## Textauszug

┄┄┄┄┄┄┄┄┄┄

Nach dem Gang des Matthias Grünewald durch das Deutschland der Reformationszeit, nun der des Korsarendogen Simon Boccanegra von Genua durch das Italien der Frührenaissance. Beides Lebensgänge, die Wahrheit im Endlichen finden. Der Maler Mathis erinnert sich ganz zuletzt noch an das, was er liebte.

Und wenn nun Claus Guth, verdeutlicht in einem szenischen Vorspiel, den „Simon Boccanegra“ interpretiert als Bewusstseinsmoment des nahenden Todes, so sind da zwei weit auseinanderliegende Ereignisse in seinem Leben als die zentralen Erinnerungsorte seines Herzens: Zuerst erscheint die früh entrissene Liebe zu Maria Fiesco, die Guth schlüssig und anrührend vom Hintergrund ins Zentrum des Prologs holt. Ihr choreographierter Selbstmord wirkt wie ein Spiegelbild aus der rückschauenden Vorstellungswelt des Geliebten. Wie dann aber auch das fünfundzwanzig Jahre spätere Wiederaufkeimen des Glücks für Simon durch Amelia Grimaldi, alias Maria. Seine seit frühen Kindertagen vermisste uneheliche Tochter von der patrizischen Maria. Sie wird ihm nun alles, sieht ihn und sich jedoch durch innere wie äußere Zusammenhänge auf das Heftigste bedroht.

┄┄┄┄┄┄┄┄┄┄

Einträge mit Text- und Positionsangaben

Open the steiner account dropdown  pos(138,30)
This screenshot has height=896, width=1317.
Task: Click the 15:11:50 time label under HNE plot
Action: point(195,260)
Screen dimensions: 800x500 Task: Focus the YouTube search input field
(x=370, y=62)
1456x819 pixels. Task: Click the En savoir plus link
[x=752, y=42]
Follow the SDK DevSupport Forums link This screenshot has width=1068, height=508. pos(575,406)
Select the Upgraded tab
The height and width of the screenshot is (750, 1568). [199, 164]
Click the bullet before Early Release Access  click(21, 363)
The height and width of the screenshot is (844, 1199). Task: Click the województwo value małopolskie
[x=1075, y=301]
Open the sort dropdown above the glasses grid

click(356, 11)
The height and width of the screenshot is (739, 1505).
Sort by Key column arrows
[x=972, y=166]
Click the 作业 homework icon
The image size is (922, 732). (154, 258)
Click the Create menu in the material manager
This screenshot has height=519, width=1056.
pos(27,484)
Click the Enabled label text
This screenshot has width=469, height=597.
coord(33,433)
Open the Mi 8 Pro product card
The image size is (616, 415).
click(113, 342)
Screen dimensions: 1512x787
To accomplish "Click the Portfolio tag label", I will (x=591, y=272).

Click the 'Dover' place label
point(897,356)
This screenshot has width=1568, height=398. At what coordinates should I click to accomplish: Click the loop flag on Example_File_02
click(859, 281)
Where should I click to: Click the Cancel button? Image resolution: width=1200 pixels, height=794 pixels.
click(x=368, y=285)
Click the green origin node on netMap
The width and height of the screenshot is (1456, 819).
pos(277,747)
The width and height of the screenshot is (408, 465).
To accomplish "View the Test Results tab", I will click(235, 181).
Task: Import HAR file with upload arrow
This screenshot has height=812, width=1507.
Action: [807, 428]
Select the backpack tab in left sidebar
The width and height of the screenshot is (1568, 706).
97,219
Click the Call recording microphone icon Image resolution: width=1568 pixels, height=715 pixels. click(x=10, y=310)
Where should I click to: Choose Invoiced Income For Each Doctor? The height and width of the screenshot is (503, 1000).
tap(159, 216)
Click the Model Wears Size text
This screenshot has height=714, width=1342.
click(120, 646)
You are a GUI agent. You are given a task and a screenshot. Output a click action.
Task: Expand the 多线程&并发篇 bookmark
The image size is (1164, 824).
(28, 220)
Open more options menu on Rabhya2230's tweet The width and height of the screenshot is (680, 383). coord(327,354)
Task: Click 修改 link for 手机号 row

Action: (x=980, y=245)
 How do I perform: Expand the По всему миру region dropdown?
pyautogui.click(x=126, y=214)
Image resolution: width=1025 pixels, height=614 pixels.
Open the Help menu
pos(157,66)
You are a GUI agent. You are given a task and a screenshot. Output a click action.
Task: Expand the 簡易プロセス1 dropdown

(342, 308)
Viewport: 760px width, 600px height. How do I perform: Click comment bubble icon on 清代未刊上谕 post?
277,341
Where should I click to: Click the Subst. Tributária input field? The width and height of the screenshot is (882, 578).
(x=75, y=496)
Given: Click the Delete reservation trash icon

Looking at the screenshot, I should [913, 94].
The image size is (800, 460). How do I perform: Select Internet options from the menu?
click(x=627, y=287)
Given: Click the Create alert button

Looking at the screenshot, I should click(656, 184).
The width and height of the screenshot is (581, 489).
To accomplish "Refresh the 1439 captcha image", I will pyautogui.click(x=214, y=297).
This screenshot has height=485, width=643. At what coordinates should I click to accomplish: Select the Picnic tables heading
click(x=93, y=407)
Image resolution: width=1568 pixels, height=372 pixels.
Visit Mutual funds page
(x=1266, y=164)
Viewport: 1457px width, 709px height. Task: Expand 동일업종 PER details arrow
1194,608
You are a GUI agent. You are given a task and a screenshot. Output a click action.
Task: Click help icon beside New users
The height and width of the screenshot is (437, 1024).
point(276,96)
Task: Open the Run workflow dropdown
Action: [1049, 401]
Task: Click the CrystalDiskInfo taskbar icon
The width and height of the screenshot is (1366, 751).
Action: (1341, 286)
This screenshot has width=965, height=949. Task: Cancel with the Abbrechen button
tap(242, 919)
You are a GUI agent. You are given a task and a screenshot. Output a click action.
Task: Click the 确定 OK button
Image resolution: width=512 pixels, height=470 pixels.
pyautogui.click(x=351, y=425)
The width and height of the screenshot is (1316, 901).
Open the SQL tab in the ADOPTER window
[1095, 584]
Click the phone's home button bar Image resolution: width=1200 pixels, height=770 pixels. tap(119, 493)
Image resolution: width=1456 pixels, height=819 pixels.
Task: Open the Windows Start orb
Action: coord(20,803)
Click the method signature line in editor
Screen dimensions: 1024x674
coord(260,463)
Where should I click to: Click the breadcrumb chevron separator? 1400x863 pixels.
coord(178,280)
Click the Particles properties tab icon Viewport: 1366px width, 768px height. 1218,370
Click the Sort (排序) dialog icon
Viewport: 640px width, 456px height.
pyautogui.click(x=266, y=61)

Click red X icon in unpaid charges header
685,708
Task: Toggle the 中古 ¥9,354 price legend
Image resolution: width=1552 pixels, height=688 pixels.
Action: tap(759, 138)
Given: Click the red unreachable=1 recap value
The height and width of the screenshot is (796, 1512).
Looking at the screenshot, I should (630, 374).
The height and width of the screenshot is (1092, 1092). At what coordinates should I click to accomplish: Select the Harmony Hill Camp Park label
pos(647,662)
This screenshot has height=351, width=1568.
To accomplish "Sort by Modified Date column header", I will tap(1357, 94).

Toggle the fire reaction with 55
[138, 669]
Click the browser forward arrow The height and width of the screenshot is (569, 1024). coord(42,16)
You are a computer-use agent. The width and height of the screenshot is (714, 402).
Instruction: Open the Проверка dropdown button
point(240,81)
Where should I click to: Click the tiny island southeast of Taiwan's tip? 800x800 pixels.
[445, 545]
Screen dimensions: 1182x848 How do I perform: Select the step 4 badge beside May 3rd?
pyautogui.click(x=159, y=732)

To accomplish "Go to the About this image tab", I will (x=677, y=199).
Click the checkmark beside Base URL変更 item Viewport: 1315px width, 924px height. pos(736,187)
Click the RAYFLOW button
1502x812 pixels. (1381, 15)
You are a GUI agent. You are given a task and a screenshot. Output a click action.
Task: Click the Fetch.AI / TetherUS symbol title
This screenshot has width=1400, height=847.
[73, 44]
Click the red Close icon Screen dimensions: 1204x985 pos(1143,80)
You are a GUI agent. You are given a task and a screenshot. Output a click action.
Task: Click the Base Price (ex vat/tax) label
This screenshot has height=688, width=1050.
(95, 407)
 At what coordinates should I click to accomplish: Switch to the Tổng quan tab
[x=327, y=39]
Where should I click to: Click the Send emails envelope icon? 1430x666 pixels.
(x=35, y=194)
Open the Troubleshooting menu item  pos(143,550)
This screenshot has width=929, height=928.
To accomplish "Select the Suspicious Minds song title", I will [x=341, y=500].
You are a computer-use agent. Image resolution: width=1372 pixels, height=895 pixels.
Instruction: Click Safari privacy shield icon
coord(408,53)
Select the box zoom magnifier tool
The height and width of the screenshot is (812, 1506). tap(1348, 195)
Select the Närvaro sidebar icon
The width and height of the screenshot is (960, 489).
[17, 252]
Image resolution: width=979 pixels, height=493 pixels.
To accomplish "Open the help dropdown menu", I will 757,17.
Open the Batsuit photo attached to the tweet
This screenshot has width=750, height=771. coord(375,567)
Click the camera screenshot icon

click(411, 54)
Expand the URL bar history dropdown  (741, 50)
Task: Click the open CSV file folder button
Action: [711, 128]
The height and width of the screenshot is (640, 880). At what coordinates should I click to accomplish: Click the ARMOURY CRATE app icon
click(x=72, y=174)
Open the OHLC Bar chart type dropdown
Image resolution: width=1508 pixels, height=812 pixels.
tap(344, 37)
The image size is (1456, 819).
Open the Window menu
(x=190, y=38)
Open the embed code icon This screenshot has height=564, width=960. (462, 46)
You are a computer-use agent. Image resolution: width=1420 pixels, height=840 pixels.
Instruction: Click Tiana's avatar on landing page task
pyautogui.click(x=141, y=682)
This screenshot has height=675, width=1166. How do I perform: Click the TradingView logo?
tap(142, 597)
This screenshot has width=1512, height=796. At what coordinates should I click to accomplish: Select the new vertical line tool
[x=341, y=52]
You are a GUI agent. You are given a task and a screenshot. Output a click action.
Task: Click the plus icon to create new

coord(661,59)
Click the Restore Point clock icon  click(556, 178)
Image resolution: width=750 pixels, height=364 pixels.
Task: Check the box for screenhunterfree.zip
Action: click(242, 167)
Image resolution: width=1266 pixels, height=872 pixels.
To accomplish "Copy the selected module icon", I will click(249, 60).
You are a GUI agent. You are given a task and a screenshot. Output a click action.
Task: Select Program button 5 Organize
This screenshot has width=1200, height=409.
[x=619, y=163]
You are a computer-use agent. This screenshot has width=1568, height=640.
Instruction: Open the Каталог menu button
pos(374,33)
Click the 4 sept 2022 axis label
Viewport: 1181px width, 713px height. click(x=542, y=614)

┄┄┄┄┄┄┄┄┄┄

## Schriftliche Aufgabe 1
Gib aus dem Text über Simon Boccanegra den Teil zwischen „Nach dem Gang“ und „was er liebte.“ wortgetreu wieder, beide Stellen eingeschlossen.
## Schriftliche Aufgabe 2
Prüfe anhand des Textes über Simon Boccanegra, ob diese Aussagen stimmen, und belege jede Antwort mit den entscheidenden Worten des Textes im genauen Wortlaut: (a) Amelia Grimaldi ist Simons uneheliche Tochter. (b) Zwischen Marias Tod und dem neuen Glück für Simon liegen zehn Jahre. (c) Simon Boccanegra wird als Korsarendoge von Venedig bezeichnet.
## Schriftliche Aufgabe 3
Schreib den Text über Simon Boccanegra im Anschluss an seinen letzten Satz weiter.
Die Datensätze braucht man hier nicht.

## Schriftliche Antwort 1
Nach dem Gang des Matthias Grünewald durch das Deutschland der Reformationszeit, nun der des Korsarendogen Simon Boccanegra von Genua durch das Italien der Frührenaissance. Beides Lebensgänge, die Wahrheit im Endlichen finden. Der Maler Mathis erinnert sich ganz zuletzt noch an das, was er liebte.

## Schriftliche Antwort 2
(a) Ja: „Seine seit frühen Kindertagen vermisste uneheliche Tochter von der patrizischen Maria.“
(b) Nein: „das fünfundzwanzig Jahre spätere Wiederaufkeimen des Glücks“
(c) Nein: „des Korsarendogen Simon Boccanegra von Genua“

## Schriftliche Antwort 3
Bedeutung und Konsequenz des neuen Glücks aufzuzeigen, das ja ähnlich in Boccanegras Leben hereinbricht wie die Idee von der Antike in das Italien des 14. Jahrhunderts, verpasst Guth. Rausschmeißer ist da bereits die frühmorgendliche Meerszene der Amelia, die hier am Tisch mit ihren unbekannten Familienmitglieder Platz nimmt und ihr „Come in quest’ ora bruna“ noch etwas simpler als bei Verdi absingt. Im Hintergrund des Zimmers ein wohl nur als ästhetische Panne zu bezeichnendes Sturmbild auf See mit abtreibender Besatzung in der Jolle (Natur = Gefahr). Guth möchte die – eigentlich erst spät aufgedeckte – Familienstruktur à la Bert Hellinger schon gleich aufstellen und nimmt das allzu wörtlich, anstatt die psychotherapeutische Methode theatralisch zu denken – als interpretierbares Standbild, Gebärde oder Pantomime, die dem Betrachter Einsichten in die inneren Beziehungslagen vermittelt, wie es ja im Schauspiel ein Michael Talke auch mal gerne macht. Das bleibt aus.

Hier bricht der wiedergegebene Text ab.